Difference between original mnist model and mnist-inference-web model

Sorry I could see the entire differences. At least, the comment // Originally copied from the burn/examples/mnist package may be incorrect and make some confusions, even if exluding the training and validation sections.
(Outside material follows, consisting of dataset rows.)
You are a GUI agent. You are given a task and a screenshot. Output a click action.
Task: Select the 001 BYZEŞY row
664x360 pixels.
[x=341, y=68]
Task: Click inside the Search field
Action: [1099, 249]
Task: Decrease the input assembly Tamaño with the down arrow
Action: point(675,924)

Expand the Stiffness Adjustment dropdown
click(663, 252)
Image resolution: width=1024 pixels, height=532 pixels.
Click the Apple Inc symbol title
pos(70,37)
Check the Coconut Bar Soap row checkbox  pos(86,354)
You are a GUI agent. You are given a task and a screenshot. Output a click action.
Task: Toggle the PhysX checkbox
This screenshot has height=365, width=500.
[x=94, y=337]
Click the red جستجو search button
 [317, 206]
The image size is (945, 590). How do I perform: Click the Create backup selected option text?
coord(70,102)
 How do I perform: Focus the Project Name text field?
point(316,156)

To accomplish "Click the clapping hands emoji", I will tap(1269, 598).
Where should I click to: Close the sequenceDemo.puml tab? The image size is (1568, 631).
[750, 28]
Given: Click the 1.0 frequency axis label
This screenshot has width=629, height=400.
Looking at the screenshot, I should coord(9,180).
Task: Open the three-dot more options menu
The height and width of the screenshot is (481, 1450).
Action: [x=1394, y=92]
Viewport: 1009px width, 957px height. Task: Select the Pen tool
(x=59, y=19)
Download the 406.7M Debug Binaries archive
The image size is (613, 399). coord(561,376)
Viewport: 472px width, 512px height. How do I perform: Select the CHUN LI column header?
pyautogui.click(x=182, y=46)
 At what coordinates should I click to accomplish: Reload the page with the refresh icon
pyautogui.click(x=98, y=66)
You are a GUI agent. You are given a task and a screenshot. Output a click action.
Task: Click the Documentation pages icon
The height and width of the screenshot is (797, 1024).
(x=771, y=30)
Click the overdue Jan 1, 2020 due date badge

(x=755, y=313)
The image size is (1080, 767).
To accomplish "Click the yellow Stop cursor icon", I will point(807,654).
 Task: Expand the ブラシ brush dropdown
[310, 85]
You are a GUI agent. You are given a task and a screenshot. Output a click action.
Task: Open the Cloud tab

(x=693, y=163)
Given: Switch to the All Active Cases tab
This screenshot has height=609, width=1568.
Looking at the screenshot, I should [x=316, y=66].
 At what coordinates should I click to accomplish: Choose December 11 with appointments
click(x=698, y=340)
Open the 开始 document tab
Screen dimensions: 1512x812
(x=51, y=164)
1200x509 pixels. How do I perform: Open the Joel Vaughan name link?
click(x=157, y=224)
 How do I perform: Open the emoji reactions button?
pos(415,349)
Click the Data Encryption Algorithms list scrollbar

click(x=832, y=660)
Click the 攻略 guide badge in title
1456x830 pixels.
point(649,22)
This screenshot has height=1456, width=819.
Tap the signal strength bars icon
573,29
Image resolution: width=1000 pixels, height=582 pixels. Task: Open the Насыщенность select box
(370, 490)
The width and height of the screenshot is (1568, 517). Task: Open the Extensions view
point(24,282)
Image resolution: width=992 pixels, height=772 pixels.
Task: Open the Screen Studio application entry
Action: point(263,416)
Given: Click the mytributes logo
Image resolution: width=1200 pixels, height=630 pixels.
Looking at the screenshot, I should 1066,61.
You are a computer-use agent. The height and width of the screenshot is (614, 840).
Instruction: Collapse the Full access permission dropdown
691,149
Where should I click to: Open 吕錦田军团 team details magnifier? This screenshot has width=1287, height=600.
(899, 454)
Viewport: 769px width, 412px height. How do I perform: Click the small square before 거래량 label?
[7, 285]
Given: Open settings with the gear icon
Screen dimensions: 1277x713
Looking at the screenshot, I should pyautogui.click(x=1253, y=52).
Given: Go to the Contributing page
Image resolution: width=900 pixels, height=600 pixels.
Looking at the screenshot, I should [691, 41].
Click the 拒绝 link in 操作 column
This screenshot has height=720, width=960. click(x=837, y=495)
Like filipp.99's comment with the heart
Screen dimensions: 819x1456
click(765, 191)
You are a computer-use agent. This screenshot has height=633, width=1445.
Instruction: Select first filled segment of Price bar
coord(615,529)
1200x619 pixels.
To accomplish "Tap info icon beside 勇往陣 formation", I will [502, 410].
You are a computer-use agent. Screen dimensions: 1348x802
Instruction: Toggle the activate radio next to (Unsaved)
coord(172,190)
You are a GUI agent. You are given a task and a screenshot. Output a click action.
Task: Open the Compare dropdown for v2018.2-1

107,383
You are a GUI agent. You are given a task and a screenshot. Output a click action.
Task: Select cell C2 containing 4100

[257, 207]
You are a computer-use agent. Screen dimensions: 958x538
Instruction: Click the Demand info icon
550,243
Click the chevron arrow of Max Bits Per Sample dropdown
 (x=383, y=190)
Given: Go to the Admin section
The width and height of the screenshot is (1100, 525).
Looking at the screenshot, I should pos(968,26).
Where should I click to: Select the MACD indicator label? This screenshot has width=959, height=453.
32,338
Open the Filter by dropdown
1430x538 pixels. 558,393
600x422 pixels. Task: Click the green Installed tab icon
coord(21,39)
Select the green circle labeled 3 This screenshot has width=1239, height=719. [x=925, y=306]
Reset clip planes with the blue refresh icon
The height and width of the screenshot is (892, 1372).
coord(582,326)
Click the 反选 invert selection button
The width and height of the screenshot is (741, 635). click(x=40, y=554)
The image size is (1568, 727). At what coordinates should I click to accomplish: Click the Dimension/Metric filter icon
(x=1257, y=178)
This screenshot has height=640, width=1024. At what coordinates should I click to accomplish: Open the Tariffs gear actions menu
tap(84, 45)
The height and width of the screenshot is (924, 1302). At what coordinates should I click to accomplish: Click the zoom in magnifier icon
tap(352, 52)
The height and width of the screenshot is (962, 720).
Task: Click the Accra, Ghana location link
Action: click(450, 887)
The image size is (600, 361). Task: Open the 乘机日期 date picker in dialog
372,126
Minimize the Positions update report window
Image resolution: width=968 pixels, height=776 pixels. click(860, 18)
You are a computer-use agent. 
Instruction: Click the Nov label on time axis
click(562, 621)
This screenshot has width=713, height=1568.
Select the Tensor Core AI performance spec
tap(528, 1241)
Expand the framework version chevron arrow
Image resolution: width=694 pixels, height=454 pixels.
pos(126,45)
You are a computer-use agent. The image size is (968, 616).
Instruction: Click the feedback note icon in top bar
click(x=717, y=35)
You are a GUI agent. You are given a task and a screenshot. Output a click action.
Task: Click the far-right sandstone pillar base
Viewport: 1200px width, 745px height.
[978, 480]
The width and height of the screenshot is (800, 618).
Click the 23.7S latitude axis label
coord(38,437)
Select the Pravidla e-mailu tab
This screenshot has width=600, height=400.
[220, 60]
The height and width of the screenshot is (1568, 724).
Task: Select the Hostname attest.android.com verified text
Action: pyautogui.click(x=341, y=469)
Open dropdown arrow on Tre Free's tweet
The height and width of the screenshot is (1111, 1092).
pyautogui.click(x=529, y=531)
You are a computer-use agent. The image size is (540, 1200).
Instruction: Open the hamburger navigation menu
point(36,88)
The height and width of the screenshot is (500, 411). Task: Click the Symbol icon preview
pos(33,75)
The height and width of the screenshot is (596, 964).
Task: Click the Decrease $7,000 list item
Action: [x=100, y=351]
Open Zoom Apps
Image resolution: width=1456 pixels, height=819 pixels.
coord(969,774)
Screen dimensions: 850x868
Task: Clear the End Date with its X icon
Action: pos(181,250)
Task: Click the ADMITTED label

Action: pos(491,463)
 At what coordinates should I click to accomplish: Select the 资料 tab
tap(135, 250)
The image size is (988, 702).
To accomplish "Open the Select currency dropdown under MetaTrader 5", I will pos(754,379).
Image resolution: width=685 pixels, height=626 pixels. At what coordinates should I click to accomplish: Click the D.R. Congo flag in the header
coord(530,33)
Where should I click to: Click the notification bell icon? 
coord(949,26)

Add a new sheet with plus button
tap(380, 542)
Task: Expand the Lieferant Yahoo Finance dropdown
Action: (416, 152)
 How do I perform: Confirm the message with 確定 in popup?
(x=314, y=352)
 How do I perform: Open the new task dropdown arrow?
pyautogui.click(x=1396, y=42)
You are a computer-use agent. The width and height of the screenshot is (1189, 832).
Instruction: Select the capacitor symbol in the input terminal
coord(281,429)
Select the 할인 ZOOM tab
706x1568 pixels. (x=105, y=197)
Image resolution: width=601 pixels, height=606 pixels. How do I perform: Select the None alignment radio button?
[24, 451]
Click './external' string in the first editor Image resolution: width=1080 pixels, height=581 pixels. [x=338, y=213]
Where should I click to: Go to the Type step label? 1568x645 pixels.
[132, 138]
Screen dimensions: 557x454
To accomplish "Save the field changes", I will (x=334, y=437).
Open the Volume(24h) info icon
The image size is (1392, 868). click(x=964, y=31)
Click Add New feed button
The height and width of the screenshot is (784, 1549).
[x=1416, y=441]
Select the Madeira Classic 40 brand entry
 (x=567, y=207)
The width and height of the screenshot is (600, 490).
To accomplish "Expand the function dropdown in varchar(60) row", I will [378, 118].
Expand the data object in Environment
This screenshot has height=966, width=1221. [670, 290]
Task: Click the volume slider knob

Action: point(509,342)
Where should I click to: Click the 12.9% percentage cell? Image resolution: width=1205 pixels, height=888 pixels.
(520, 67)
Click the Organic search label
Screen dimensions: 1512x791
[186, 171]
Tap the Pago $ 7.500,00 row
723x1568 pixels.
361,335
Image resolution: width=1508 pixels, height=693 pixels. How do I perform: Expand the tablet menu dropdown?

% diff -c examples/mnist/src/model.rs examples/mnist-inference-web/src/model.rs
*** examples/mnist/src/model.rs	Wed Jul 10 10:50:54 2024
--- examples/mnist-inference-web/src/model.rs	Mon Aug 12 17:44:35 2024
***************
*** 1,9 ****
! use crate::data::MnistBatch;
  use burn::{
!     nn::{loss::CrossEntropyLossConfig, BatchNorm, PaddingConfig2d},
      prelude::*,
-     tensor::backend::AutodiffBackend,
-     train::{ClassificationOutput, TrainOutput, TrainStep, ValidStep},
  };
  
  #[derive(Module, Debug)]
--- 1,10 ----
! #![allow(clippy::new_without_default)]
! 
! // Originally copied from the burn/examples/mnist package
! 
  use burn::{
!     nn::{BatchNorm, PaddingConfig2d},
      prelude::*,
  };
  
  #[derive(Module, Debug)]
***************
*** 17,29 ****
      activation: nn::Gelu,
  }
  
- impl<B: Backend> Default for Model<B> {
-     fn default() -> Self {
-         let device = B::Device::default();
-         Self::new(&device)
-     }
- }
- 
  const NUM_CLASSES: usize = 10;
  
  impl<B: Backend> Model<B> {
--- 18,23 ----
***************
*** 45,53 ****
              conv1,
              conv2,
              conv3,
-             dropout,
              fc1,
              fc2,
              activation: nn::Gelu::new(),
          }
      }
--- 39,47 ----
              conv1,
              conv2,
              conv3,
              fc1,
              fc2,
+             dropout,
              activation: nn::Gelu::new(),
          }
      }
***************
*** 69,88 ****
  
          self.fc2.forward(x)
      }
- 
-     pub fn forward_classification(&self, item: MnistBatch<B>) -> ClassificationOutput<B> {
-         let targets = item.targets;
-         let output = self.forward(item.images);
-         let loss = CrossEntropyLossConfig::new()
-             .init(&output.device())
-             .forward(output.clone(), targets.clone());
- 
-         ClassificationOutput {
-             loss,
-             output,
-             targets,
-         }
-     }
  }
  
  #[derive(Module, Debug)]
--- 63,68 ----
***************
*** 111,129 ****
          let x = self.norm.forward(x);
  
          self.activation.forward(x)
...

If the above content looks good to you, I will be happy to be in charge of the task.

Thank you.

tiruka avatar Aug 13 '24 08:08 tiruka

@tiruka, we can use ONNX model since it's more stable but I feel like it changes the nature of the example. We may have a tons of existing references and documentation for this web example. Also I feel like it will confuse others by making them think one needs ONNX to build for web. We already have image-classification-web that uses ONNX file already.

I think a proper way forward is an addition of a test that loads model.bin (panics if fails) that is also hooked up to our CI. We should be fixing early.

antimora avatar Aug 13 '24 15:08 antimora

@antimora Thank you for your replying.

I think a proper way forward is an addition of a test that loads model.bin (panics if fails) that is also hooked up to our CI. We should be fixing early.

I understand your thought and withdraw my proposal. I will cooperate with you to fix the bug if necessary and you let me know.

tiruka avatar Aug 13 '24 22:08 tiruka